A SWP is a flexible and easy Withdrawal plan. Your money is auto-Credited to your bank account. Certain numbers of units based on the ongoing market rate (called NAV or net asset value) for the day are deducted from your Units. Every time you withdraw money, additional units of the scheme are redeemed at the market rate and deducted from your Units. Hence, units are redeemed at different rates and investors benefit from Rupee-Cost Averaging and the Power of Compounding.
Rupee-Cost Averaging
With volatile markets, most investors remain skeptical about the best time to withdraw and try to time their Exit from the market. Rupee-cost averaging allows you to opt out of the guessing game. Since you have a regular withdrawal, your money costs fewer units when the price is High During volatile period, it may allow you to have less numbers of units deduct from your folio.
Power of Compounding :- Albert Einstein once said, "Compound interest is the eighth wonder of the world. He, who understands it, earns it... he who does not... pays for it." The rule for compounding is simple - the sooner you start investing, the more time your money has to grow.
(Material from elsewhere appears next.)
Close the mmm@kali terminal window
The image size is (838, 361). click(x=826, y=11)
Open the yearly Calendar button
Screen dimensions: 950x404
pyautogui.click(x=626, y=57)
Example:- If your corpus is 52.4 Lacks (as from above SIP calculation ) and you start withdrawing Rs. 4.62 Lakhs per year beginning from same year following your 60th birthday, your corpus will last till 80th birthday till your total corpus gets exhausted. In monthly term it turns to be Rs. 38,500 per month.
Lump sum withdrawal will give 52.40 Lakhs only @ 60th birthday while SWP will give 4.62*20 = 92.44 Lakhs over 20 Years of SWP.
Other Benefits of Systematic Withdrawal Plans
Disciplined Withdrawal - Discipline is the key to successful withdrawals. When you withdraw through SWP, you commit yourself to withdraw regularly. Residual investment is a step towards attaining your financial objectives.
Flexibility - While it is advisable to continue SWP withdrawals with a long-term perspective, there is no compulsion. Investors can discontinue the plan at any time. One can also increase/ decrease the amount being withdrawn.
Long-Term Gains - Due to rupee-cost averaging and the power of compounding SWP have the potential to deliver attractive returns over a long investment horizon.
Convenience - SWP is a hassle-free mode of withdrawal. You can issue a standing instruction to your mutual fund to facilitate auto-credits to your bank account from Mutual Fund. In old age you do not need to go to post office for withdrawal in schemes like SCSS and Post MIS.
SWP have proved to be an ideal mode of withdrawal for retail investors who do not have the resources to pursue active withdrawals.